Growth That Does Not Look Good on Instagram

By May Ikeora-Amamgbo

There is a kind of growth nobody likes to post. It does not come with captions about alignment or softly filtered mornings. It does not announce itself with applause or metrics. It is quiet, inconvenient, emotionally expensive, and deeply unglamorous. Yet, it is often the kind that lasts.

We live in a time where progress is expected to perform. Growth must look aesthetic. Healing must be palatable. Evolution must be explainable in thirty seconds or less. If it does not translate easily to a grid or a reel, we assume it is not happening. But some of the most meaningful growth is happening far away from public affirmation, in spaces where nobody is clapping and nobody is watching.

Unseen growth looks like choosing rest over relevance. It looks like walking away from rooms that once validated you because they no longer nourish you. It looks like emotional labour that never trends, the kind where you unlearn patterns, confront your own contradictions, and sit with uncomfortable truths about who you have been and who you are becoming.

Research on emotional wellbeing consistently shows that internal work often precedes visible outcomes. Psychologists note that behavioural change is usually preceded by cognitive and emotional restructuring. In simple terms, before your life changes, your inner world does. That phase rarely photographs well. It is messy. It is slow. It often feels like nothing is happening at all.

This kind of growth also looks like choosing consistency over intensity. Social media rewards bursts. Life rewards stamina. Many women burn out not because they lack ambition, but because they confuse movement with progress. They stay busy enough to look productive while avoiding the deeper work of alignment. The inbox is full, the calendar is booked, the face is visible, yet the soul is tired.

There is also the emotional labour of becoming honest with yourself. About your limits. About your motives. About the roles you have outgrown. Studies on self awareness and leadership show that individuals who engage in reflective practices demonstrate higher long term resilience and decision making capacity. Yet reflection does not come with applause. It comes with pauses, questions, and sometimes grief.

Another kind of invisible growth is boundary setting. It does not come with announcements. It often comes with silence. Fewer explanations. Fewer negotiations. Less access. Boundaries are not dramatic. They are disciplined. And discipline, unlike chaos, does not attract an audience.

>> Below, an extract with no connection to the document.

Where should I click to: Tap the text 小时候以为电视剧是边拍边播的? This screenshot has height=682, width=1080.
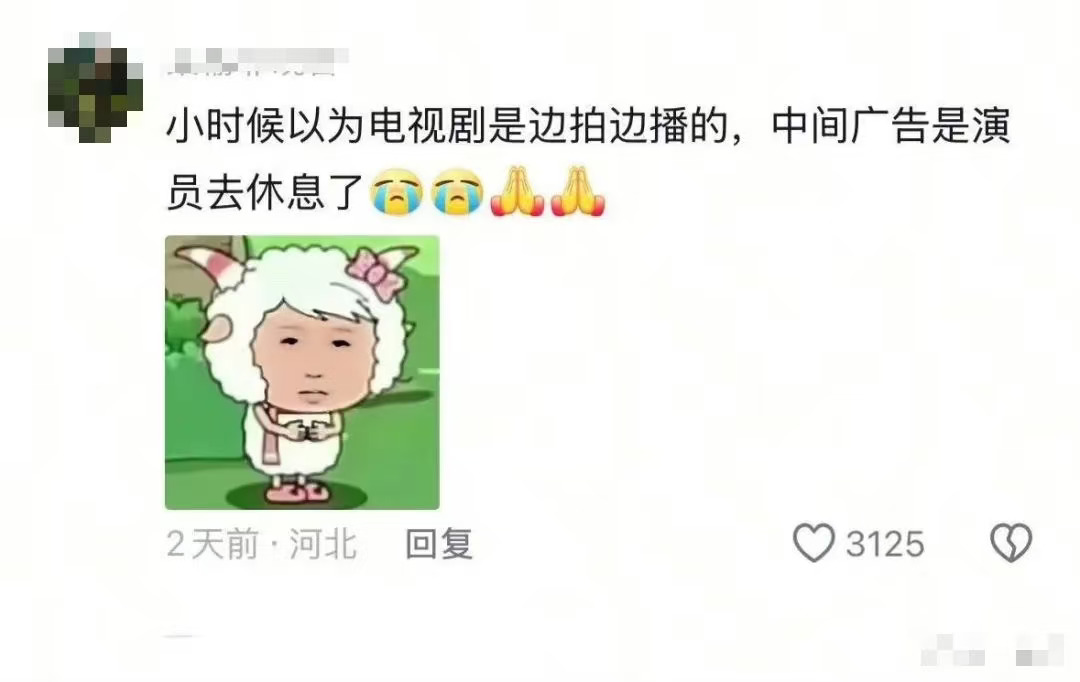(x=448, y=127)
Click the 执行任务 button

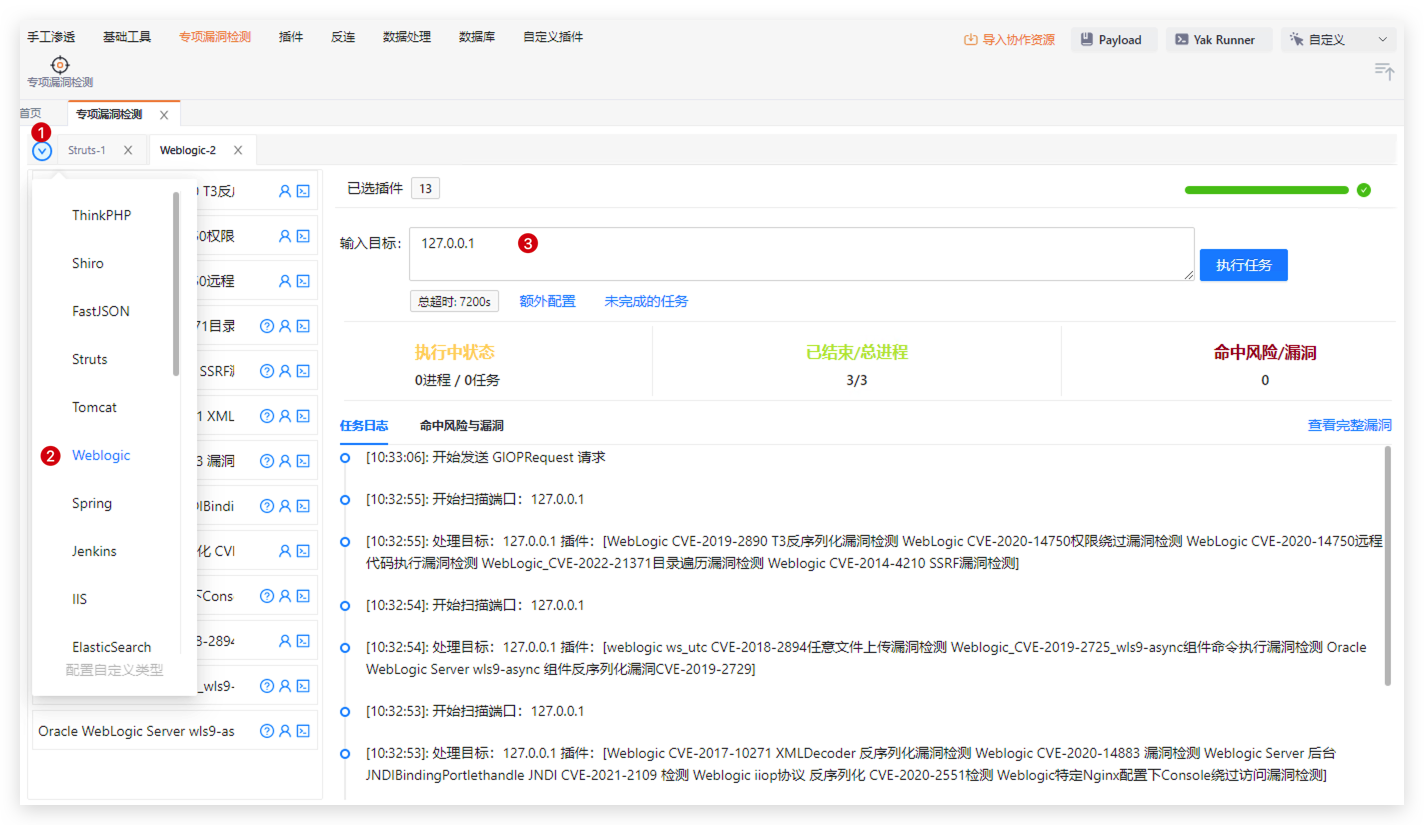click(x=1243, y=265)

There is grief in growth too. Grief for versions of yourself that coped by overgiving. Grief for dreams that were shaped by other people’s expectations. Grief for timelines that no longer apply. None of this is shareable content, yet it is foundational work. According to mental health data, unresolved grief often shows up later as anxiety, resentment, or chronic dissatisfaction. Sitting with it now is not weakness. It is wisdom.

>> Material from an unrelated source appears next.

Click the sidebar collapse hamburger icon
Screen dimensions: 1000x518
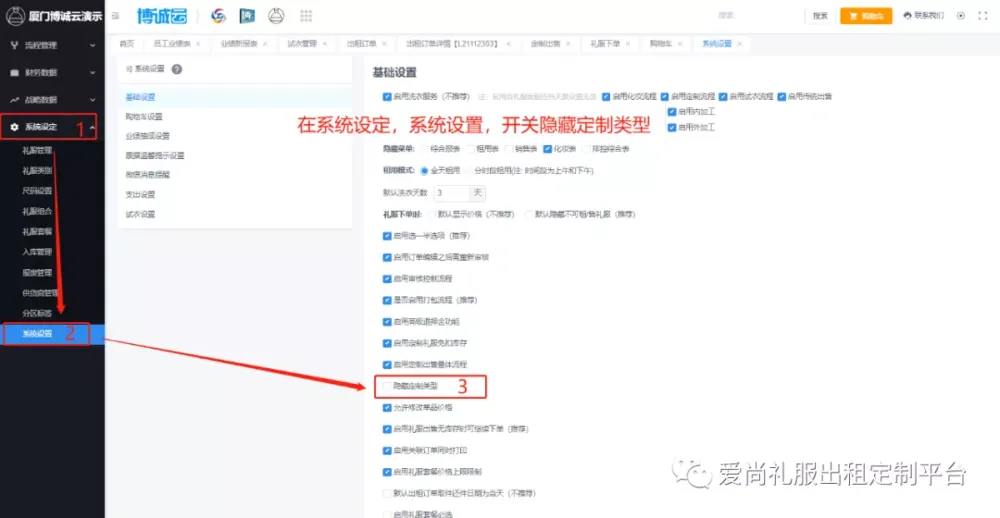[116, 16]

Growth that does not look good on Instagram also looks like financial sobriety. Learning to say no to lifestyles you cannot sustain. Choosing long term stability over short term appearances. Data from financial wellbeing studies show that many people experience stress not because they earn too little, but because they spend to maintain an image. Quiet financial growth rarely photographs well, but it builds peace.

Then there is the work of becoming emotionally safe for yourself. Learning to self regulate. Learning to pause before reacting. Learning to listen without preparing a defence. This is the kind of growth that changes relationships, workplaces, and families, yet it happens internally. No audience required.

The problem with performative growth is that it teaches us to value perception over progress. But life does not reward aesthetics. It rewards integrity. It rewards patience. It rewards those who are willing to do the unseen work when nobody is watching.

As we move through seasons of becoming, it is worth asking a different question. Not, does this look good, but does this feel true. Not, is this impressive, but is this sustainable. Not, who is watching, but who am I becoming.

If your growth feels slow, heavy, or quiet, you are not behind. You are building something real. Something that will hold you when the noise fades.

And when the time comes for your growth to be seen, it will not need explanation. It will speak for itself.

Find her light. Even when it is not visible. Especially then.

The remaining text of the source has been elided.